Selon des responsables européens, l’enjeu est double : garantir la continuité du soutien à l’Ukraine face à l’invasion russe, tout en répondant aux accusations du président américain Donald Trump sur la prétendue faiblesse de l’Europe. Plusieurs capitales souhaitent démontrer leur détermination en mettant en place un mécanisme de financement crédible et durable pour Kiev.
Au cœur des discussions figure l’utilisation des quelque 250 milliards d’euros d’avoirs souverains russes gelés au sein de l’UE. Une option privilégiée consisterait à employer les revenus générés par ces fonds pour garantir des prêts à l’Ukraine. Mais cette solution se heurte à de fortes réticences, notamment en raison des risques juridiques qu’elle pourrait entraîner.

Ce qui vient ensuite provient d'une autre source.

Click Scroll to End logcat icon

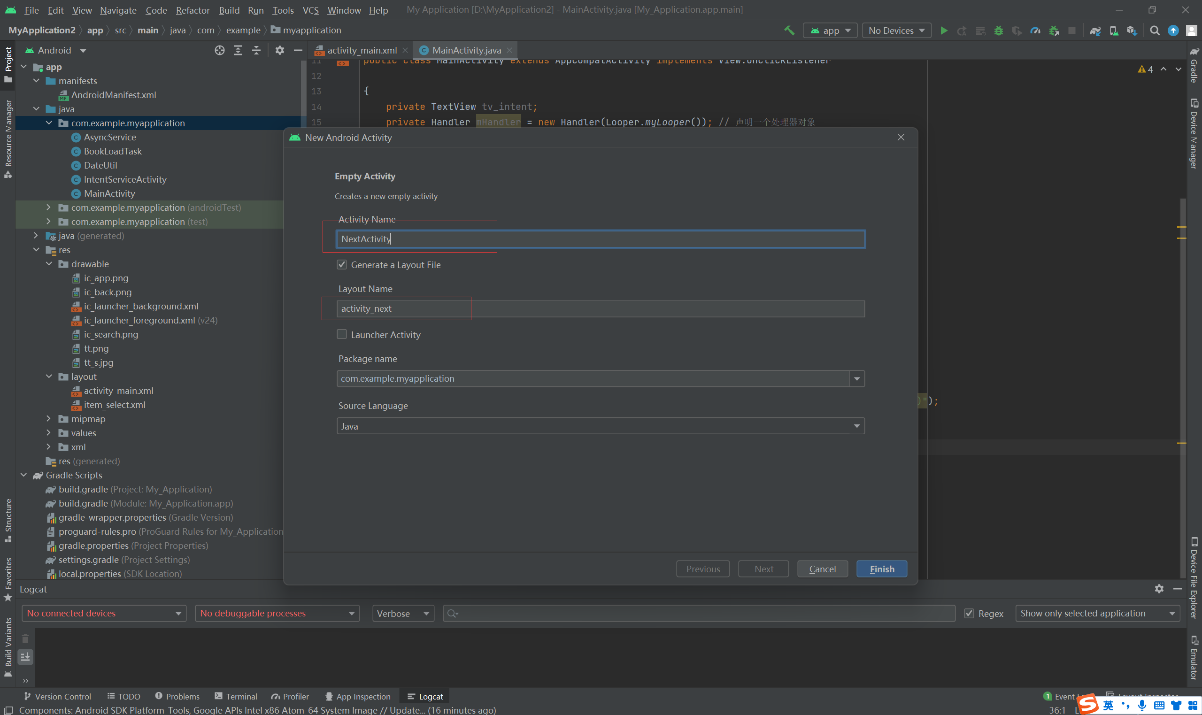pyautogui.click(x=26, y=656)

La Belgique, où sont conservés une grande partie de ces actifs via le dépositaire financier Euroclear, réclame des garanties illimitées contre d’éventuelles poursuites judiciaires de la Russie. Bruxelles craint que Moscou ne lance des actions en justice susceptibles d’exposer l’État belge à des coûts financiers considérables.

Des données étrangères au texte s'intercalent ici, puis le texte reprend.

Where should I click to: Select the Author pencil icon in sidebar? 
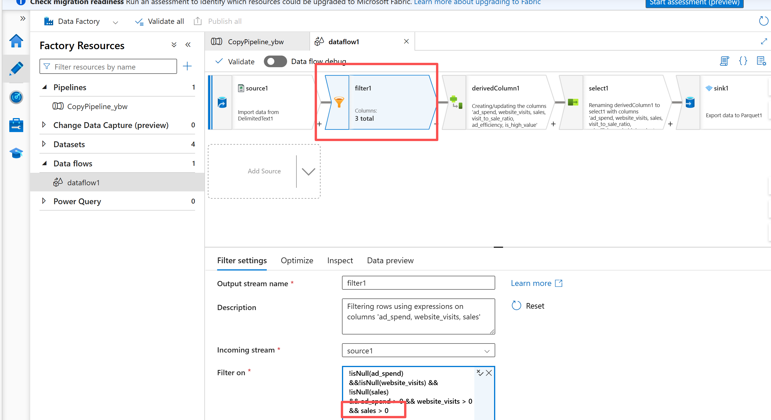16,69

Les discussions sont également compliquées par la situation budgétaire tendue dans plusieurs États membres et par l’opposition de la Hongrie, qui menace d’utiliser son droit de veto contre certaines formes d’aide à l’Ukraine. Cette résistance souligne les divisions persistantes au sein de l’UE sur la stratégie à adopter face à Moscou.
Alors que la guerre se poursuit et que les besoins de Kiev augmentent, les dirigeants européens savent que l’inaction pourrait avoir des conséquences majeures, tant pour l’Ukraine que pour la crédibilité géopolitique de l’Union. La décision à venir sur les avoirs russes gelés pourrait ainsi marquer un tournant dans l’engagement européen et redéfinir les limites de son action face à la Russie.